Dataset entries

↓↓↓

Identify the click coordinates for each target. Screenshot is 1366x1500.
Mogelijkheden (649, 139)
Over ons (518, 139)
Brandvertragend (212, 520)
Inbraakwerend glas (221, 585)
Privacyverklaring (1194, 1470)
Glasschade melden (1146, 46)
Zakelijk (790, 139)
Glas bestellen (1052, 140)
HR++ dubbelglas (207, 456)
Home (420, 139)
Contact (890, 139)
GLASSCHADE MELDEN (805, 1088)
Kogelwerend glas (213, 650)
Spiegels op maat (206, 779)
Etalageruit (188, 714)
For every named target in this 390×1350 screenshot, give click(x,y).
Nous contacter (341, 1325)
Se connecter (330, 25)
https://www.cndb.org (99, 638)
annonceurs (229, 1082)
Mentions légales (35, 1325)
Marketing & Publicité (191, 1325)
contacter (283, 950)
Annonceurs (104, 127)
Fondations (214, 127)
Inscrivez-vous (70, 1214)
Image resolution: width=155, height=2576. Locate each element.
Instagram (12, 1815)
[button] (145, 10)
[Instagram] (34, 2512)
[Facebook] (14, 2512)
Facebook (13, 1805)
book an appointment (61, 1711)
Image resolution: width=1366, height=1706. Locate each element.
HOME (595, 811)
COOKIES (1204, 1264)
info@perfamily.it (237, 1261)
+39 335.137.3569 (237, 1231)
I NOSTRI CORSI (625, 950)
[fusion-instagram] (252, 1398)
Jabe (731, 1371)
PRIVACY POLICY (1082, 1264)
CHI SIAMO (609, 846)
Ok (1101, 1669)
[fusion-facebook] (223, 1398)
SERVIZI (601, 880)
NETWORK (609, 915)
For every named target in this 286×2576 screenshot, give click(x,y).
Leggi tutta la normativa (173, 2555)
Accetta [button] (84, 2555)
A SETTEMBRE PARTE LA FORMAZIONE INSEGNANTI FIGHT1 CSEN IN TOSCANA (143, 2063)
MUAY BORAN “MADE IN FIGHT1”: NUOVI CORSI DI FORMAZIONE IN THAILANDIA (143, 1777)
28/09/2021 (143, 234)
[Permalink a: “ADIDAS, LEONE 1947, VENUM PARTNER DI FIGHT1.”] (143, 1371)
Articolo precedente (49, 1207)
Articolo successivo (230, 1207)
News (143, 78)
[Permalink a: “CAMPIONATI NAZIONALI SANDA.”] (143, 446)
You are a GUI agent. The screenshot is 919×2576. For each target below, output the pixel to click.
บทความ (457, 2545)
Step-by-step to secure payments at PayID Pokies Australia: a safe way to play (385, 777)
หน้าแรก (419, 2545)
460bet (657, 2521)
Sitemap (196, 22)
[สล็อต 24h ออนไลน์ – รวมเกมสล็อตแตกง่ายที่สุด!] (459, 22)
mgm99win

↑↑↑

◆ TASK STATEMENT
Copy out the records once more, exactly as they are written.

◆ SOLUTION FOR THIS TASK
Identify the click coordinates for each target. Screenshot is 1366x1500.
Mogelijkheden (649, 139)
Over ons (518, 139)
Brandvertragend (212, 520)
Inbraakwerend glas (221, 585)
Privacyverklaring (1194, 1470)
Glasschade melden (1146, 46)
Zakelijk (790, 139)
Glas bestellen (1052, 140)
HR++ dubbelglas (207, 456)
Home (420, 139)
Contact (890, 139)
GLASSCHADE MELDEN (805, 1088)
Kogelwerend glas (213, 650)
Spiegels op maat (206, 779)
Etalageruit (188, 714)
For every named target in this 390×1350 screenshot, give click(x,y).
Nous contacter (341, 1325)
Se connecter (330, 25)
https://www.cndb.org (99, 638)
annonceurs (229, 1082)
Mentions légales (35, 1325)
Marketing & Publicité (191, 1325)
contacter (283, 950)
Annonceurs (104, 127)
Fondations (214, 127)
Inscrivez-vous (70, 1214)
Image resolution: width=155, height=2576. Locate each element.
Instagram (12, 1815)
[button] (145, 10)
[Instagram] (34, 2512)
[Facebook] (14, 2512)
Facebook (13, 1805)
book an appointment (61, 1711)
Image resolution: width=1366, height=1706. Locate each element.
HOME (595, 811)
COOKIES (1204, 1264)
info@perfamily.it (237, 1261)
+39 335.137.3569 (237, 1231)
I NOSTRI CORSI (625, 950)
[fusion-instagram] (252, 1398)
Jabe (731, 1371)
PRIVACY POLICY (1082, 1264)
CHI SIAMO (609, 846)
Ok (1101, 1669)
[fusion-facebook] (223, 1398)
SERVIZI (601, 880)
NETWORK (609, 915)
For every named target in this 286×2576 screenshot, give click(x,y).
Leggi tutta la normativa (173, 2555)
Accetta [button] (84, 2555)
A SETTEMBRE PARTE LA FORMAZIONE INSEGNANTI FIGHT1 CSEN IN TOSCANA (143, 2063)
MUAY BORAN “MADE IN FIGHT1”: NUOVI CORSI DI FORMAZIONE IN THAILANDIA (143, 1777)
28/09/2021 (143, 234)
[Permalink a: “ADIDAS, LEONE 1947, VENUM PARTNER DI FIGHT1.”] (143, 1371)
Articolo precedente (49, 1207)
Articolo successivo (230, 1207)
News (143, 78)
[Permalink a: “CAMPIONATI NAZIONALI SANDA.”] (143, 446)
You are a GUI agent. The screenshot is 919×2576. For each target below, output the pixel to click.
บทความ (457, 2545)
Step-by-step to secure payments at PayID Pokies Australia: a safe way to play (385, 777)
หน้าแรก (419, 2545)
460bet (657, 2521)
Sitemap (196, 22)
[สล็อต 24h ออนไลน์ – รวมเกมสล็อตแตกง่ายที่สุด!] (459, 22)
mgm99win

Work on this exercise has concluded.